Overprescribing antidepressants: where’s the evidence?BMJ 2014; 348 doi: https://doi.org/10.1136/bmj.g4218 (Published 30 June 2014) Cite this as: BMJ 2014;348:g4218
- Margaret McCartney, general practitioner, Glasgow
Is the United Kingdom in the grip of an antidepressants epidemic? We are certainly gripped by an epidemic of the media writing about them. The past few months have seen reports of more antidepressants being used during the financial crisis,1 stories of how many people seem to be taking them,2 and an article in the Guardian by Peter Gøtzsche—a member of the newly formed Council for Evidence Based Psychiatry, which aims “To reduce psychiatric harm by communicating the latest evidence.”3
“It’s hard to believe that so many people have become mentally disturbed and that these prescription increases reflect a genuine need,” said Gøtzsche. He blamed overdiagnosis, conflicts of interest among the writers of the Diagnostic and Statistical Manual of Mental Disorders, and the illegal marketing of psychiatric drugs. He concluded, “Another report said that, amongst people over 65, antidepressants are believed to kill one out of every 28 people treated for one year, because they lead to falls and fractures.”
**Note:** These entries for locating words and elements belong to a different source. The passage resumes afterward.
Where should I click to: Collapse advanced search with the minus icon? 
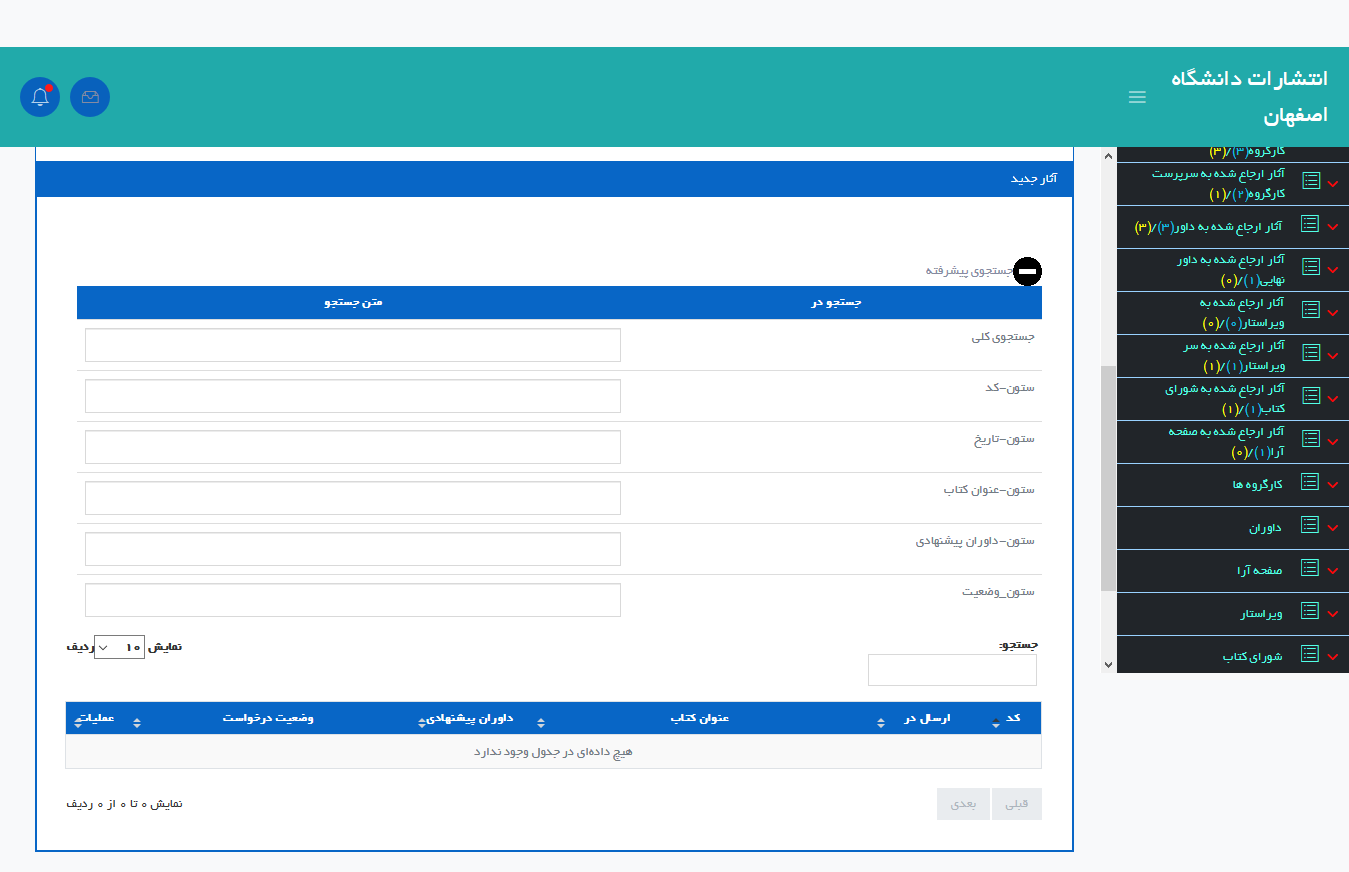(x=1027, y=271)
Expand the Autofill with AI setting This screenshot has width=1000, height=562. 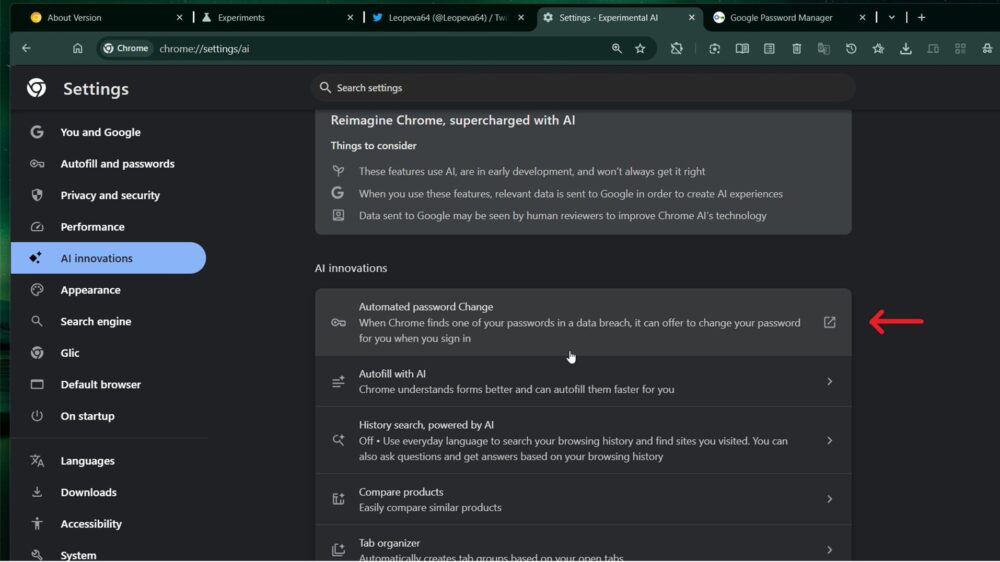(829, 381)
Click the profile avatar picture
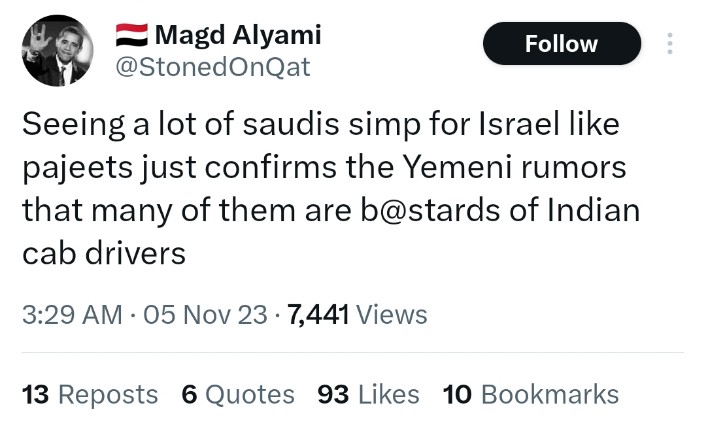 [x=58, y=50]
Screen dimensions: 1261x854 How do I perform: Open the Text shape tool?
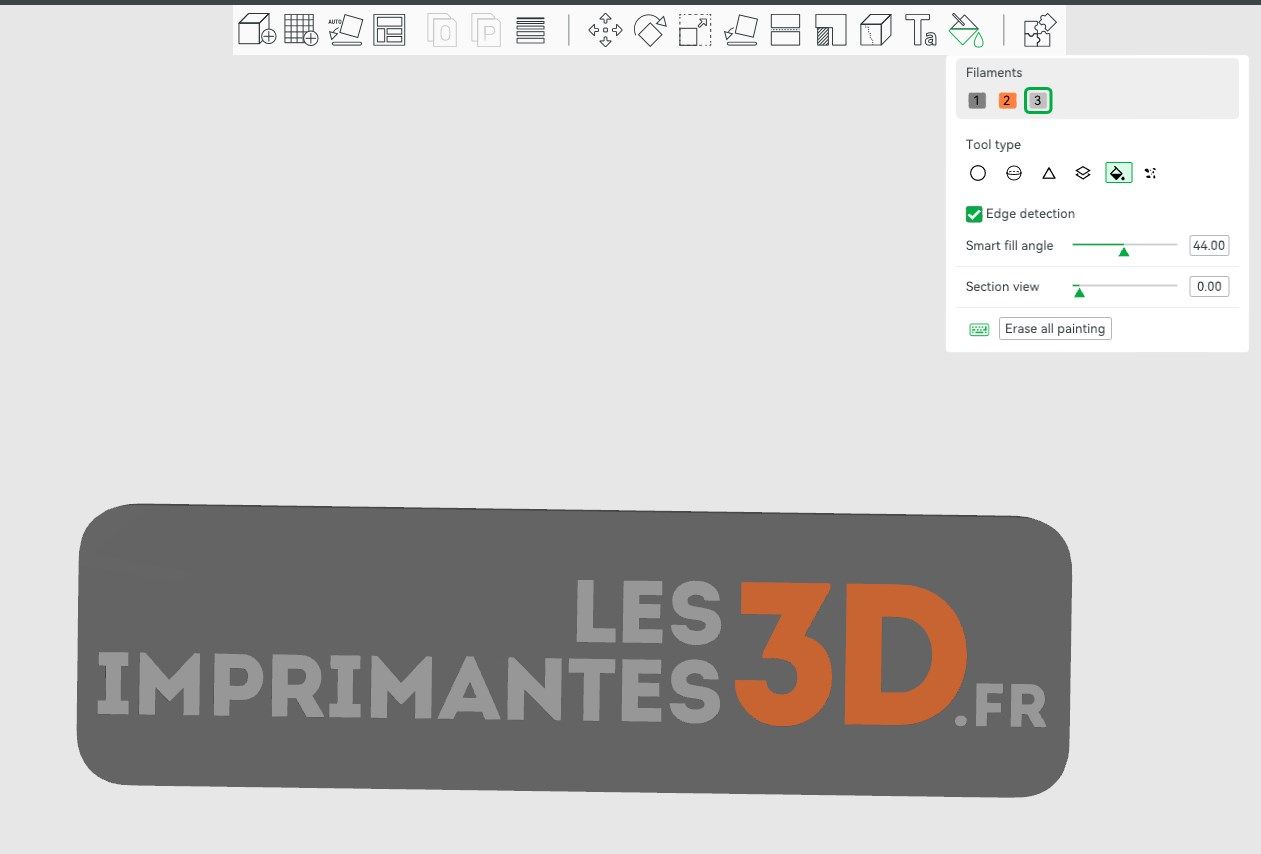pos(921,30)
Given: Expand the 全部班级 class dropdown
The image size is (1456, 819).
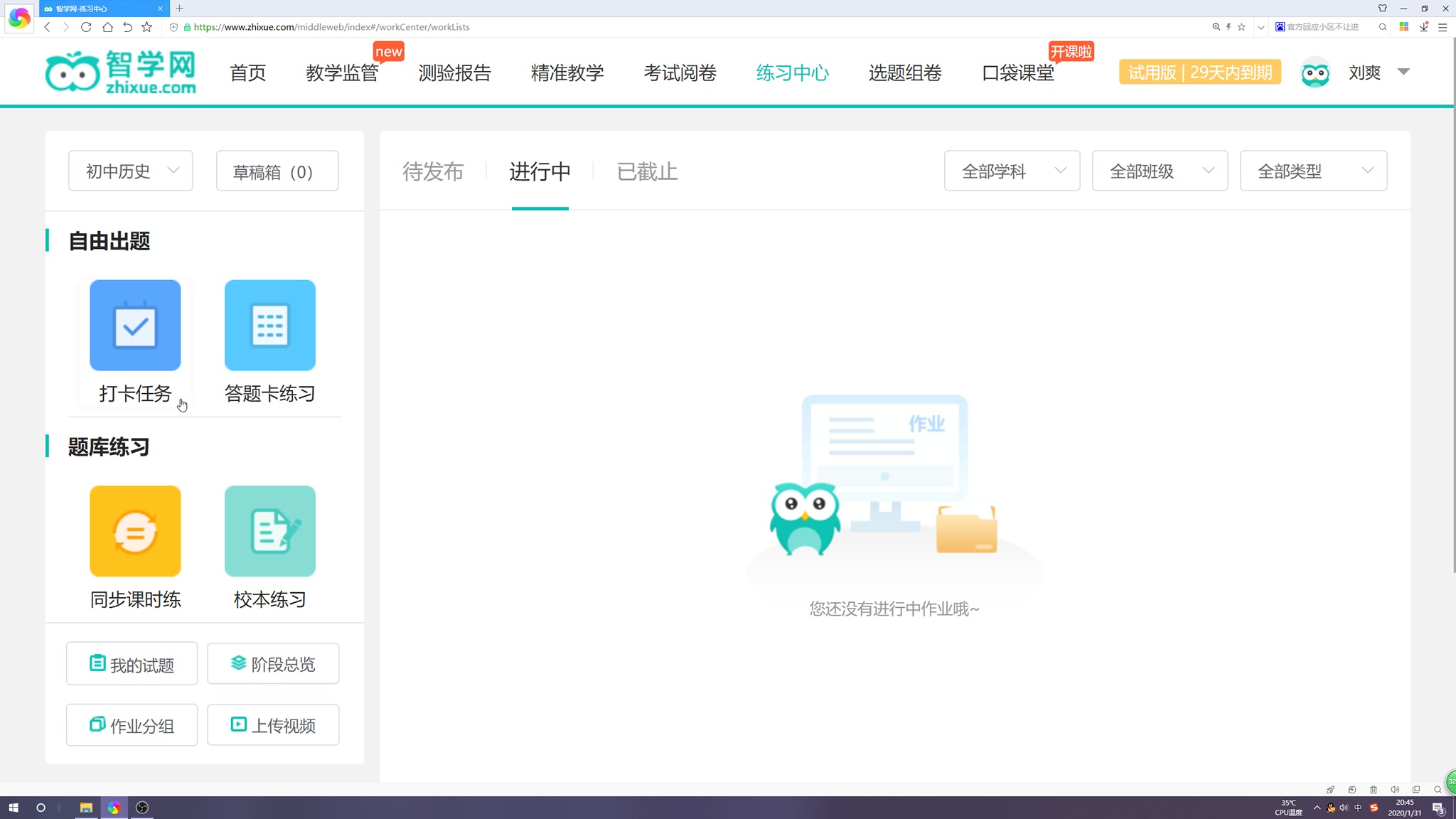Looking at the screenshot, I should point(1160,171).
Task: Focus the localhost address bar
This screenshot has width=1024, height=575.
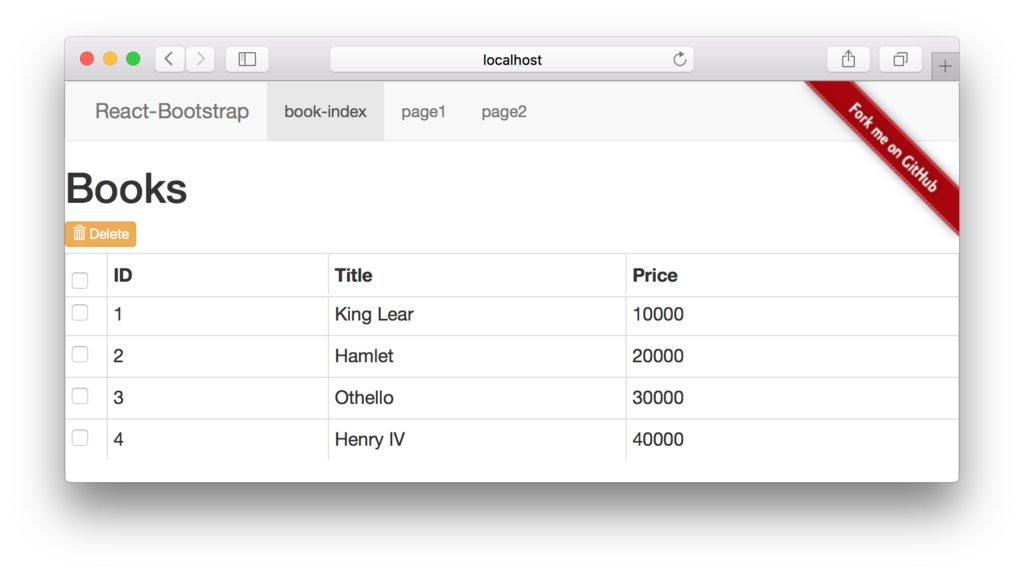Action: click(512, 60)
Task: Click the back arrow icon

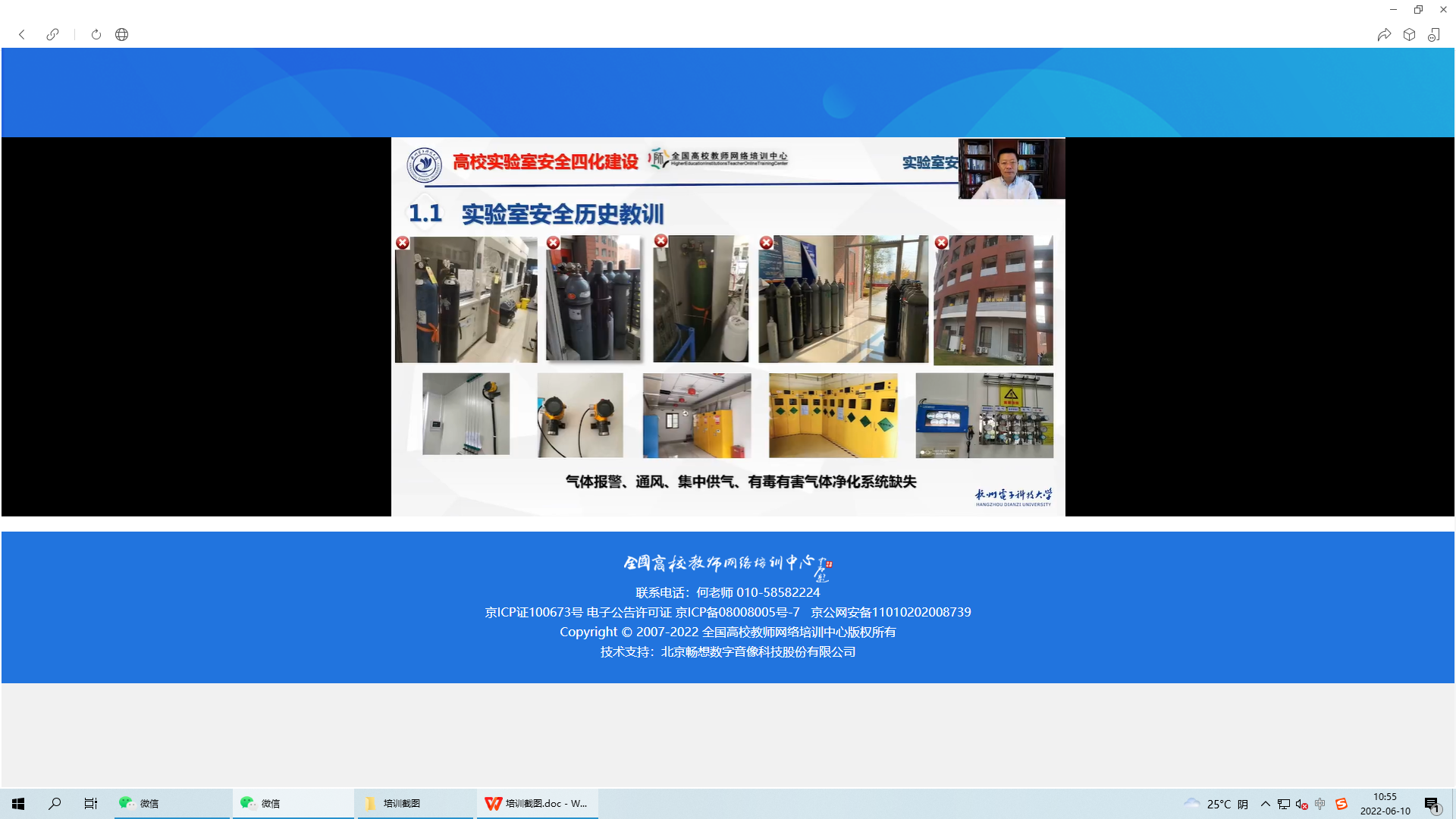Action: [x=22, y=35]
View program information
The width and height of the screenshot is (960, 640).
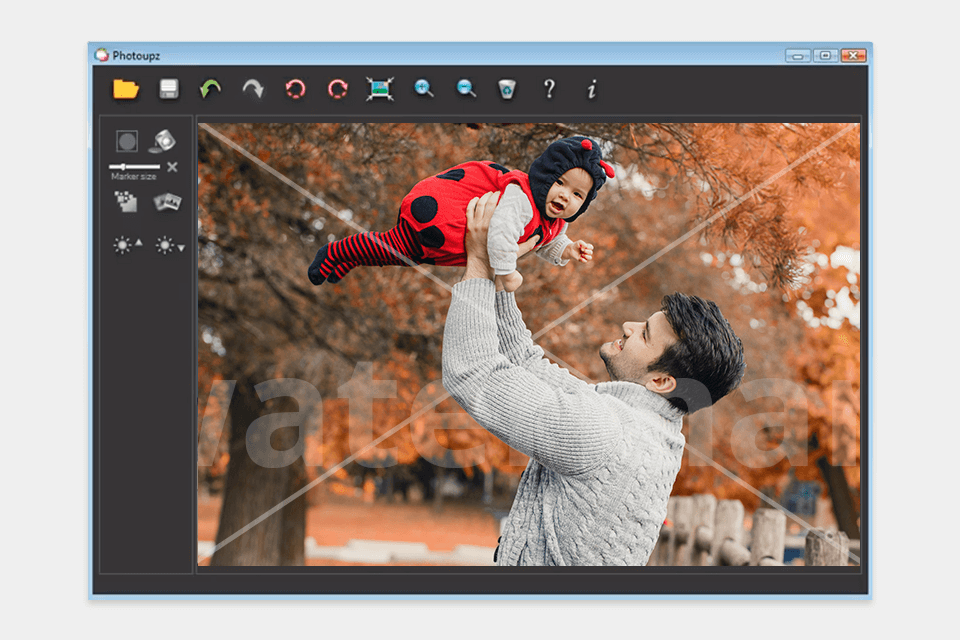click(x=590, y=89)
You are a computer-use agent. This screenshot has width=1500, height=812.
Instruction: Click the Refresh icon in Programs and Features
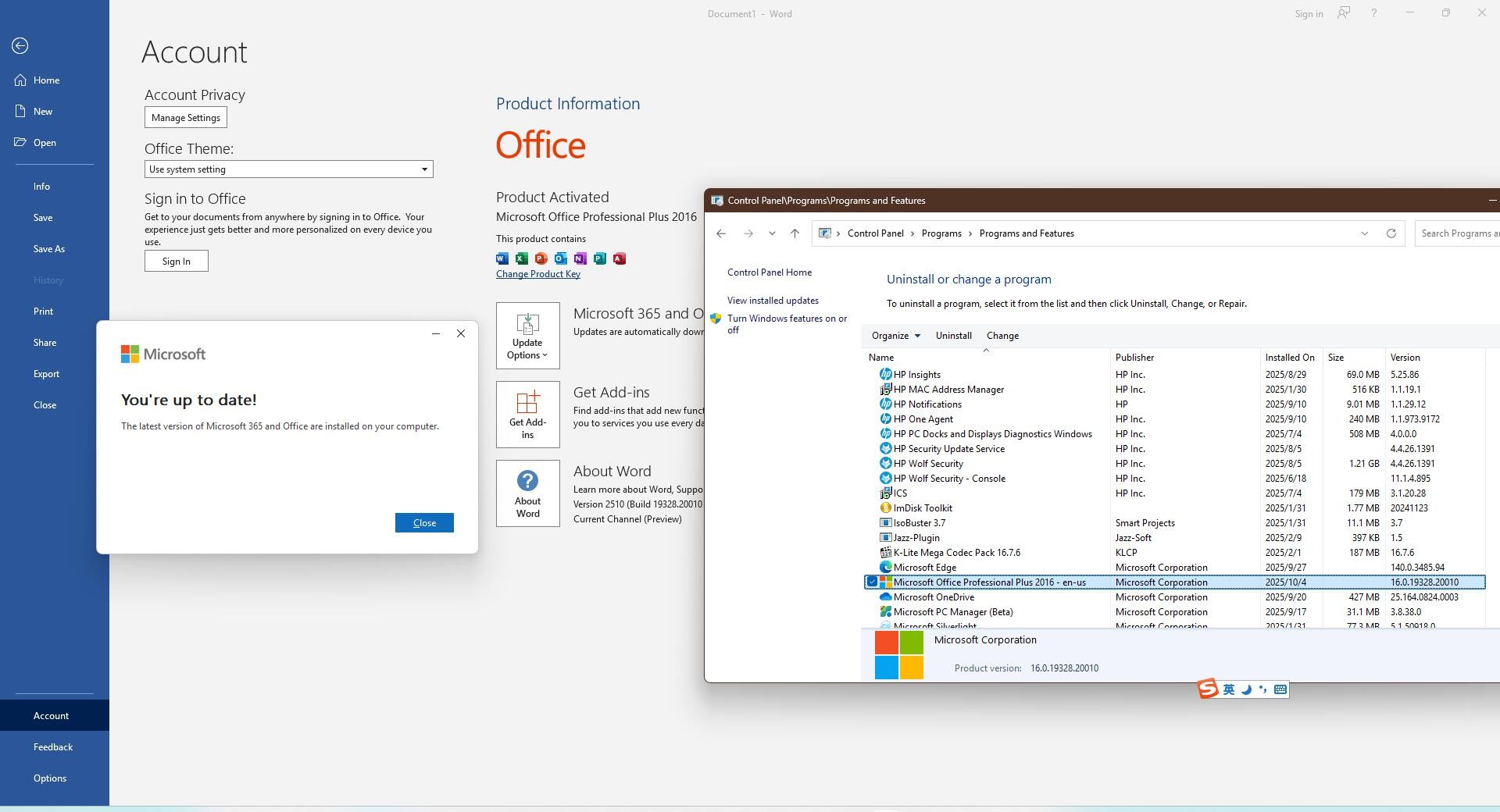click(1391, 233)
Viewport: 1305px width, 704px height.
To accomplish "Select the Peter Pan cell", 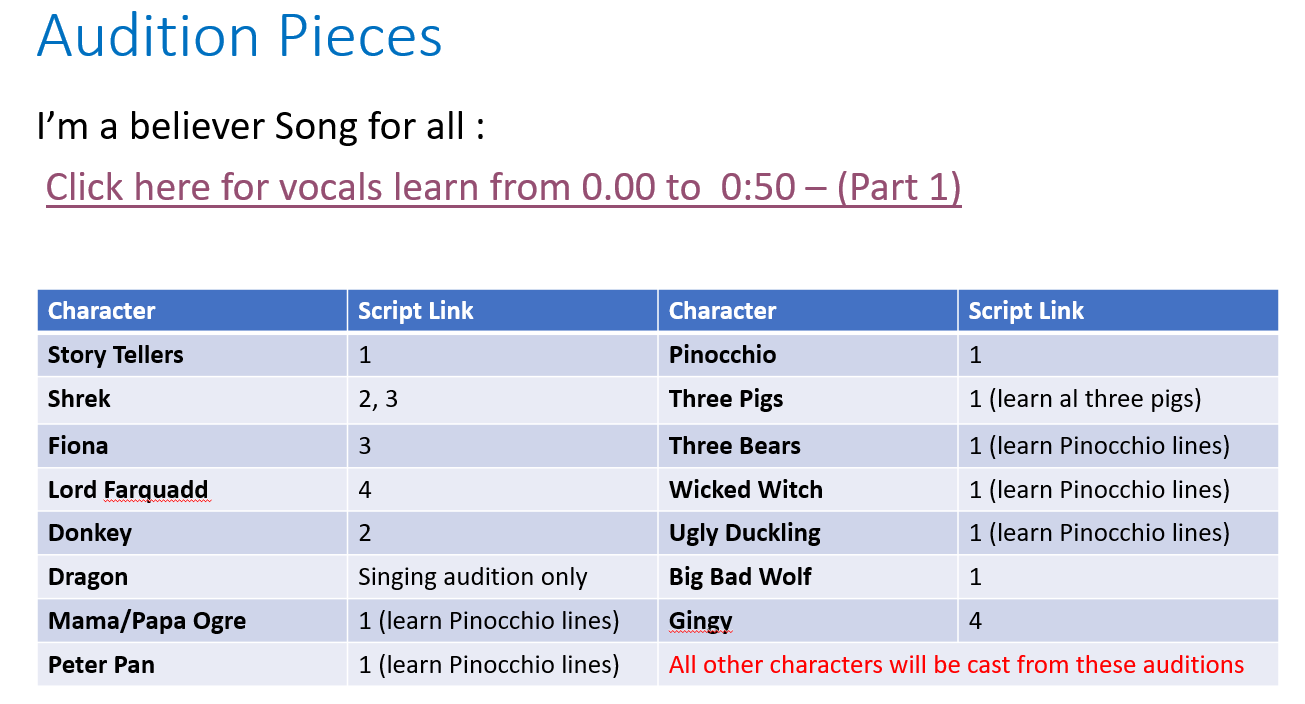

Is this true? The paper he referred to was a population based cohort study, capable of finding association but not causation.4 And the council said that antidepressant use had increased by 92% in England since 20035; however, it cited the Health and Social Information Centre, which records prescription items rather than prescription amounts.6
Over the past decade GPs have been told to prescribe tablets monthly rather than, as previously, an amount that would last 2-3 months.7 The number of items dispensed is likely to have increased as a result—but it is uncertain, from the data cited by the Council for Evidence Based Psychiatry, whether this means that more people are taking them.
Similarly, a report by the Health Foundation and the Nuffield Trust, which found an increase in antidepressant use during the recession, analysed prescription cost data.8 But it concluded, “We cannot determine whether these trends are based on the same people receiving more medication, or whether they reflect an increase in the number of people receiving antidepressants.” And a study published in 2009 found that the proportion of antidepressant prescriptions given to people with a new diagnosis of depression was constant from 1993 to 2005—making it unlikely that more people with symptoms of depression were treated with antidepressants during that timeframe.9
I have little doubt that overdiagnosis occurs. And I have no illusions about the effectiveness of antidepressants in mild to moderate depression. But big data can mean big problems, and this can pose more questions than it answers. Failing to pay attention to uncertainties and caveats means that we can overshoot the evidence, and this can cause harm through the under-recognition and undertreatment of mental illness.
Cite this as: BMJ 2014;348:g4218
Competing interests: I have read and understood the BMJ policy on declaration of interests and declare the following interests: I’m an NHS GP partner, with income partly dependent on QOF points. I’m a part time undergraduate tutor at the University of Glasgow. I’ve written a book and earned from broadcast and written freelance journalism. I’m an unpaid patron of Healthwatch. I make a monthly donation to Keep Our NHS Public. I’m a member of Medact. I’m occasionally paid for time, travel, and accommodation to give talks or have locum fees paid to allow me to give talks but never for any drug or public relations company. I was elected to the national council of the Royal College of General Practitioners in 2013.
Provenance and peer review: Commissioned; not externally peer reviewed.